# size dog house for ND?



## singinggoatgirl (Apr 13, 2016)

What size of igloo style dog house will a Nigerian Dwarf use and be comfortable? The one for medium (25-50lb) dogs? Large? Extra large?


----------



## ksalvagno (Oct 6, 2009)

I'd do extra large.


----------



## Nigerian dwarf goat (Sep 25, 2017)

yup, me too


----------



## Deborah Haney (Jul 11, 2017)

If you get the extra large, buddies can pile in together when it's cold. 
I would get the biggest possible, one per goat.


----------



## mariarose (Oct 23, 2014)

While there is nothing wrong with getting the largest you can, I disagree there is no place for the smaller sizes. They are easier for a single goat to keep warm, and give small ones a place to go if larger, or pushier, goats won't let her in to the large ones. So if you are getting multiples, I see nothing wrong with mixing it up a bit.


----------



## singinggoatgirl (Apr 13, 2016)

What's the smallest they'll actually fit into, then, as adults?

I know as babies, 2 newborns can fit into a cat carrier for a short time, at least.


----------



## Dwarf Dad (Aug 27, 2017)

singinggoatgirl said:


> What's the smallest they'll actually fit into, then, as adults?
> 
> I know as babies, 2 newborns can fit into a cat carrier for a short time, at least.


We have some of those two piece plastic dog houses, I will have to get them out for the goats and see which ones get used by the largest of our goats for you.


----------



## mariarose (Oct 23, 2014)

Believe this or not, but this is the truth. I had 2 Pygmies, and a Pygmy/Nigerian cross WHILE they were pregnant, sharing this voluntarily.
https://www.tractorsupply.com/tsc/product/aspen-pet-petbarn-3-25-lb-to-50-lb
Now, granted, they were VERY close friends. But still, they also were VERY pregnant.

AND they insisted on me feeding them in there...

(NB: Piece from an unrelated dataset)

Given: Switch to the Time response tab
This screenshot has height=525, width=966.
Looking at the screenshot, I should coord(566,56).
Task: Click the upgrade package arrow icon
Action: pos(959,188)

Now, no one else was allowed to even look inside, so don't be thinking this is a typical thing. But goats can get into some really small spaces, especially your size goats.


----------



## groovyoldlady (Jul 21, 2011)

I have a chicken coop that is shaped like a dog house. It would probably fit a medium sized dog (like a boxer - it's made for 2 chickens and has one nesting box). It's perfect for 2 adult Nigerians to snuggle in. They fit, but still have room to stand up and turn around.


----------



## singinggoatgirl (Apr 13, 2016)

Wow, that’s crazy goats-are-liquids(which flow to fit their container) stuff! Maybe I’ll get a variety then, and see what happens.


----------



## mariarose (Oct 23, 2014)

singinggoatgirl said:


> Maybe I'll get a variety then, and see what happens.


That sounds smart to me.


----------



## MadCatX (Jan 16, 2018)

Bonnie and Clyde used to pile up in a dog house and a barrel lol. I would got with the XL just to allow for growth and room. We got Bonnie a 35 gallon barrel that she only likes when its rainy or windy.


----------